■ PROVIDED RECORDS ■
Segment Open

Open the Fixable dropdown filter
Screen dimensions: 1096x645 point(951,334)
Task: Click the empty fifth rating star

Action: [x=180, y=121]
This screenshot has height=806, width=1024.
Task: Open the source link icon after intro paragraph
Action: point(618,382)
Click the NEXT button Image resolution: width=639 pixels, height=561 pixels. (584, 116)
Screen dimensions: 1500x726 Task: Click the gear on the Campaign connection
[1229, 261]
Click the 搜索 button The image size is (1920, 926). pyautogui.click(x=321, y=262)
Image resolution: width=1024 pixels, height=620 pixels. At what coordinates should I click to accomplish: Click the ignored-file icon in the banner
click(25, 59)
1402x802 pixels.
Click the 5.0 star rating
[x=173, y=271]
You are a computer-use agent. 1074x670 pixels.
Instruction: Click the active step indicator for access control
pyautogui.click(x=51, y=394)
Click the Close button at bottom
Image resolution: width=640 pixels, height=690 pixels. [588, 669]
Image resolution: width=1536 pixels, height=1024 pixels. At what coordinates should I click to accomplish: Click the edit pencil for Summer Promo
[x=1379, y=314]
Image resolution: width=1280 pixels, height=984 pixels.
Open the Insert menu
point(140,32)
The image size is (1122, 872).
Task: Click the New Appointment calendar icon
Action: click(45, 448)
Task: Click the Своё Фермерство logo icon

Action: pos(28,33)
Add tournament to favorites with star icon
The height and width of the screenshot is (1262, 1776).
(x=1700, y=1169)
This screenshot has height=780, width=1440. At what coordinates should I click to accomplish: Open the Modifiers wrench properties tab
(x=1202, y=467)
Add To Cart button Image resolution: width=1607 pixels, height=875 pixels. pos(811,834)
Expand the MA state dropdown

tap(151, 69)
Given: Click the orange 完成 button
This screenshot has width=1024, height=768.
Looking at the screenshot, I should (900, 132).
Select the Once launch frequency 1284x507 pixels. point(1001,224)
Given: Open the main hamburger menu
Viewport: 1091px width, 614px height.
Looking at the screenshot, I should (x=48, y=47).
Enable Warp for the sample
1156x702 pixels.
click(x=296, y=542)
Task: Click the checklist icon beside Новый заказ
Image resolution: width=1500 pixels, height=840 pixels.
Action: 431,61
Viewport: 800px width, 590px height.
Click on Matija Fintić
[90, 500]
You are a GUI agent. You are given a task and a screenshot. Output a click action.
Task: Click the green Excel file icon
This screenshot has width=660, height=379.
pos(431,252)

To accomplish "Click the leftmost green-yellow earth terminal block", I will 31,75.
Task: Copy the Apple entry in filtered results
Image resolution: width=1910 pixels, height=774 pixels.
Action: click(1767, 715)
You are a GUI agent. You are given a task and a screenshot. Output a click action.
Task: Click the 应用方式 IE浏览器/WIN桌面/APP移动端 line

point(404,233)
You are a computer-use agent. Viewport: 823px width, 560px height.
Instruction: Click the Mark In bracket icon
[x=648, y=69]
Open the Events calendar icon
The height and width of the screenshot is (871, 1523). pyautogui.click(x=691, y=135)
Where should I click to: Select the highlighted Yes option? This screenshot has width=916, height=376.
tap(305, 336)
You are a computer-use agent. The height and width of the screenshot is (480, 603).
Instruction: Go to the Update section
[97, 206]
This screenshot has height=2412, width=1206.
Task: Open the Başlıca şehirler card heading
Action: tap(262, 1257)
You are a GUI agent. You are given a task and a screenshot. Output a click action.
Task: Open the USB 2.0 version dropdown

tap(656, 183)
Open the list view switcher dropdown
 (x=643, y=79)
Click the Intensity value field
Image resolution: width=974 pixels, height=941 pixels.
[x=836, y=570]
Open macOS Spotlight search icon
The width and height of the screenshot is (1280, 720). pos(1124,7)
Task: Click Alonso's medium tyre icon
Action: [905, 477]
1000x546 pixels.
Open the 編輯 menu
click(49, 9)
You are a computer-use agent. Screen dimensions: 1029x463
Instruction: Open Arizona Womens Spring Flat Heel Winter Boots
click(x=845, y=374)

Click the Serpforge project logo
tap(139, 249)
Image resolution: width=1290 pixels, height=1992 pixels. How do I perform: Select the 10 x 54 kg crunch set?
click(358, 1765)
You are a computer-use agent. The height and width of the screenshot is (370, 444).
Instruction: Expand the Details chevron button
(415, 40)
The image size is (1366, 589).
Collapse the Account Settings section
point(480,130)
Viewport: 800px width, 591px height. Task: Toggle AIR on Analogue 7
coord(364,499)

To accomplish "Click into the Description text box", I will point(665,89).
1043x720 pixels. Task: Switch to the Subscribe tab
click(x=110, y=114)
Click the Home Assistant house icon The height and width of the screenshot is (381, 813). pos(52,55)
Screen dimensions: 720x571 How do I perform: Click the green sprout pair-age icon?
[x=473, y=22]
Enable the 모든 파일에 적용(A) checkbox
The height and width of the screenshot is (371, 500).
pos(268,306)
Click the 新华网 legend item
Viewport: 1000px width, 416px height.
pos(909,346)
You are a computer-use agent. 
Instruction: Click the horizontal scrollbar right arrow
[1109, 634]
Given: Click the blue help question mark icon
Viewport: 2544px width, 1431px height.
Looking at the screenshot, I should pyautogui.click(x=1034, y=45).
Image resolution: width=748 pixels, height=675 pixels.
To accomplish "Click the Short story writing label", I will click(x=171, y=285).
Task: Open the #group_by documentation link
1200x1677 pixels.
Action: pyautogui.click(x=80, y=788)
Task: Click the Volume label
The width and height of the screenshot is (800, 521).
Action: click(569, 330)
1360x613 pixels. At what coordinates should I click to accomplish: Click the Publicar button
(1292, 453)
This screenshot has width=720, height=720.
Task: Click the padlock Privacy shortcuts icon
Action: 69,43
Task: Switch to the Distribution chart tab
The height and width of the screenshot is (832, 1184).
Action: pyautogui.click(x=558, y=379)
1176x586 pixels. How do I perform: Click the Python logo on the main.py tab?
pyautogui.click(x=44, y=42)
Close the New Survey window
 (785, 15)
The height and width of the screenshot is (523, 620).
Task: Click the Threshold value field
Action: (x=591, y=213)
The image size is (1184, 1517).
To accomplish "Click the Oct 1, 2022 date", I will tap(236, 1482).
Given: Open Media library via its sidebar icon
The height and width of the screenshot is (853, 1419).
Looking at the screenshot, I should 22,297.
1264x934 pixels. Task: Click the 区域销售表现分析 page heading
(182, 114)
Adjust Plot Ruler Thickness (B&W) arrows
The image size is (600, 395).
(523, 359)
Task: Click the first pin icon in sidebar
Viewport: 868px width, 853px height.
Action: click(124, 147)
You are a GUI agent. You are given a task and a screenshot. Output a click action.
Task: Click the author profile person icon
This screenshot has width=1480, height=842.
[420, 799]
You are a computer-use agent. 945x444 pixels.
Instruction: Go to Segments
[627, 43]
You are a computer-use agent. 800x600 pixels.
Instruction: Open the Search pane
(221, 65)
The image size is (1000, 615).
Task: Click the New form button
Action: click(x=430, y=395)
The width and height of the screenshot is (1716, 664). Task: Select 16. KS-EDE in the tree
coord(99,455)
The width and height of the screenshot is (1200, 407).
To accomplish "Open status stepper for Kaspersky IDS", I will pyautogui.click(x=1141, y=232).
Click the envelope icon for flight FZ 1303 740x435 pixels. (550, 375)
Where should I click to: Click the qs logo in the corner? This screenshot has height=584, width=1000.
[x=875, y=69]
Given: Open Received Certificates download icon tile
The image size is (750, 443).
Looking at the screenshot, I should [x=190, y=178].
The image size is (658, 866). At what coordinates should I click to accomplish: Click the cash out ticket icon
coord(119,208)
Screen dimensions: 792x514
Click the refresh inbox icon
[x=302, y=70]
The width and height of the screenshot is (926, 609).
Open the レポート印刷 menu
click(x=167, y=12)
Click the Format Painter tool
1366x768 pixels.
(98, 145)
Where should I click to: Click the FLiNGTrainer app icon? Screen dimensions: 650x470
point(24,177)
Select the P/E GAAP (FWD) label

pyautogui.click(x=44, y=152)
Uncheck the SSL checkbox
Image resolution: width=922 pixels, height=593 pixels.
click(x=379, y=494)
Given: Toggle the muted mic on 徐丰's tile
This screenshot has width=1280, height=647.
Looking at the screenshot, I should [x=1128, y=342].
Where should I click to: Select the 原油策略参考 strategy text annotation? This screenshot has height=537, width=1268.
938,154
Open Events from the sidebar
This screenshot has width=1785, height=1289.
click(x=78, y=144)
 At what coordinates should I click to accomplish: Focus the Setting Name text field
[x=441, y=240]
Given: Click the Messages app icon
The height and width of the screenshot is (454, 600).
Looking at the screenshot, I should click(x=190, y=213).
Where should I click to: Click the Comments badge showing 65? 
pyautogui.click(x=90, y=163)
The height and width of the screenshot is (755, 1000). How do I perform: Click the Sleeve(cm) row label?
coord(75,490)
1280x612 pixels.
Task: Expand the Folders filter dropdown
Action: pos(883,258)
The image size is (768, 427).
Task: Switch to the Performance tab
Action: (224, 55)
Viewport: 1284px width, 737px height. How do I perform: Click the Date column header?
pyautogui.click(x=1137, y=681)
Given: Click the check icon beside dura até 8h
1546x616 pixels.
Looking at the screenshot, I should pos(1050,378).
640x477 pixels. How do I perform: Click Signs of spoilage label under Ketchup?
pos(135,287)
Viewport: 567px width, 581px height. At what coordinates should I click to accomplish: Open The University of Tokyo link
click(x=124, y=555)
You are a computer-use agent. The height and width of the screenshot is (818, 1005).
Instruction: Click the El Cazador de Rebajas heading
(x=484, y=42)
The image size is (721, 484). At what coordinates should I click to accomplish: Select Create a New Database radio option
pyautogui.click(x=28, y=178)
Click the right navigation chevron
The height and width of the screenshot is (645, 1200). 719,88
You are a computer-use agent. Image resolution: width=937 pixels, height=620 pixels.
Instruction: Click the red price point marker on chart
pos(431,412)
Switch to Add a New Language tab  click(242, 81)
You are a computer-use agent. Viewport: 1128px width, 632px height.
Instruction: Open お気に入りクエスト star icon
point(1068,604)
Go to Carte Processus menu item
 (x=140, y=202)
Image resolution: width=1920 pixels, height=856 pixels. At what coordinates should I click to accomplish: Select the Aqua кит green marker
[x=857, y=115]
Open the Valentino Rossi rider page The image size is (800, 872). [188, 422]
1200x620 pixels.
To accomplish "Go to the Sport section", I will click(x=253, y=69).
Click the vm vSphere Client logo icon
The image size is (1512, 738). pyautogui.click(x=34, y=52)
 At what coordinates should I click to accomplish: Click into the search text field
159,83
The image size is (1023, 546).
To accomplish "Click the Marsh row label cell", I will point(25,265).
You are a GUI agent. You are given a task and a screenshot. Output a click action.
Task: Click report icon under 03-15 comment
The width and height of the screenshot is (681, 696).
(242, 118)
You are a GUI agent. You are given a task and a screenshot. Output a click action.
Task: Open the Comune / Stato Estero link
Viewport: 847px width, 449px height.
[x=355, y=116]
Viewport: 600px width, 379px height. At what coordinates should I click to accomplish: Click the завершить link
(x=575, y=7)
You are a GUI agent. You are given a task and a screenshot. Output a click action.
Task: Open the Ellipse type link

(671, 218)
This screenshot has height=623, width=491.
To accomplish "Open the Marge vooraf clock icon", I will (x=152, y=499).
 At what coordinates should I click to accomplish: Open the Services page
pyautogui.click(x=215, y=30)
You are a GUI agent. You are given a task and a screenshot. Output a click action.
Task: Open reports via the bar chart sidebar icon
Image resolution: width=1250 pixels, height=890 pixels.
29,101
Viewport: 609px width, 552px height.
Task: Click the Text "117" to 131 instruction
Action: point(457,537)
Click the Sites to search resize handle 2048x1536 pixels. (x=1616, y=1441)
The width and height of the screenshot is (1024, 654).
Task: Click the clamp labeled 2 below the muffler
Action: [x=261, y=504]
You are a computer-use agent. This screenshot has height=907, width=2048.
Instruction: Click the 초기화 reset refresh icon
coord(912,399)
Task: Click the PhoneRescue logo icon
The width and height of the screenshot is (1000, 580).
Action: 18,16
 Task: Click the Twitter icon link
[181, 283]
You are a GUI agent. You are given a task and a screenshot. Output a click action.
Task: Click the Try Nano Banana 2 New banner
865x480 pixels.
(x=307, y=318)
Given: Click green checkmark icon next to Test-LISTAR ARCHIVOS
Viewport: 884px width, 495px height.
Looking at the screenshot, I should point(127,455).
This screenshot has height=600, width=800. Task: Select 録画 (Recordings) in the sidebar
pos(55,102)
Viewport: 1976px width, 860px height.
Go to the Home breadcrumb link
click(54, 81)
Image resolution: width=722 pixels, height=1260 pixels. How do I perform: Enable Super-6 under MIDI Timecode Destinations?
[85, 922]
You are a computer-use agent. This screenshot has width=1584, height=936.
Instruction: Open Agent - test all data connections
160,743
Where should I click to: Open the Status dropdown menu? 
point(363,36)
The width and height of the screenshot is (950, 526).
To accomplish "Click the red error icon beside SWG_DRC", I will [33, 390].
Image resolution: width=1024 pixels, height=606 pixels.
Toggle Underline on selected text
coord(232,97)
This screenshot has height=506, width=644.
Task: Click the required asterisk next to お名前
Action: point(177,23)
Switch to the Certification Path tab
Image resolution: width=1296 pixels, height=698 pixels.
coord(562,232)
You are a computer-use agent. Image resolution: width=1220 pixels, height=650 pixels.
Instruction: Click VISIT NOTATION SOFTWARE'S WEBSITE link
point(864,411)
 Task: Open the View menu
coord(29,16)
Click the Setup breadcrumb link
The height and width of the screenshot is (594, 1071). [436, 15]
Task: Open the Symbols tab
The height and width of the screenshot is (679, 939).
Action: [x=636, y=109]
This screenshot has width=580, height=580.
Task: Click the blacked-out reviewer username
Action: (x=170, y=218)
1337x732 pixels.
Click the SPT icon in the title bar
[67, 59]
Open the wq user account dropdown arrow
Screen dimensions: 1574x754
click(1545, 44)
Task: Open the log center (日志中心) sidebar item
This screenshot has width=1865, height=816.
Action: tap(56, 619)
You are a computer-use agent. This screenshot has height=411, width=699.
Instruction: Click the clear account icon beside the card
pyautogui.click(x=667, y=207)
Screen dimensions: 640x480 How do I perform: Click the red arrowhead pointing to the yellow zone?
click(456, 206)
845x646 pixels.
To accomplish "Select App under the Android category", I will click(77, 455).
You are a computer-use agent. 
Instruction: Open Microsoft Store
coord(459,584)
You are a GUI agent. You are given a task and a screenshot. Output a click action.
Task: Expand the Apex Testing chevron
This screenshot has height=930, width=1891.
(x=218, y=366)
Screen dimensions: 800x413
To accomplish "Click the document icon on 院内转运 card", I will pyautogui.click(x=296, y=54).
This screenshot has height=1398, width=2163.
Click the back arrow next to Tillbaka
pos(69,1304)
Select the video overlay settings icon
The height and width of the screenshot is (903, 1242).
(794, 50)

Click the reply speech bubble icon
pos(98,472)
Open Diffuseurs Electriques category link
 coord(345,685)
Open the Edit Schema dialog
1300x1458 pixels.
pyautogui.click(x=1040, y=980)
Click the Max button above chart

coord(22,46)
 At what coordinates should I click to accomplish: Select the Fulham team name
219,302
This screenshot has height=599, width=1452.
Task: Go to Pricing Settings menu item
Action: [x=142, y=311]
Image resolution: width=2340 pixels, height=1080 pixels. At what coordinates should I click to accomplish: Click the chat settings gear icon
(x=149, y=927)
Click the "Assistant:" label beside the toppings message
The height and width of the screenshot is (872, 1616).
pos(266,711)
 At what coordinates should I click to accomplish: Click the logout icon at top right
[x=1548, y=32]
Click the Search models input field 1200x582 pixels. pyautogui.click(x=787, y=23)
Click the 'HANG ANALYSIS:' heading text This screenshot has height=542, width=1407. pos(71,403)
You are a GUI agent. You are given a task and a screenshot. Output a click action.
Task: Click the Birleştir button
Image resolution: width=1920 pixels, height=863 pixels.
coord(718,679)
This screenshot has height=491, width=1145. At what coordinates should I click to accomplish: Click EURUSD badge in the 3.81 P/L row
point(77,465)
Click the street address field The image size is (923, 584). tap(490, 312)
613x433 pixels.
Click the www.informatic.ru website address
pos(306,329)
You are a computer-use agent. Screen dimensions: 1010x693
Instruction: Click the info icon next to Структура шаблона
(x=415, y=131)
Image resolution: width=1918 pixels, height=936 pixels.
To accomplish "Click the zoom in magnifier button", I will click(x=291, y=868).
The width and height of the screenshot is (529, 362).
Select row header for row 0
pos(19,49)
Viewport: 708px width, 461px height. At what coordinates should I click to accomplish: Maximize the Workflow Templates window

Segment Closed

■ WHAT IS EXPECTED ■
Only the lines containing "checkbox" are needed; copy each of them from the data.

■ SOLUTION TO THIS EXERCISE ■
Enable the 모든 파일에 적용(A) checkbox
Uncheck the SSL checkbox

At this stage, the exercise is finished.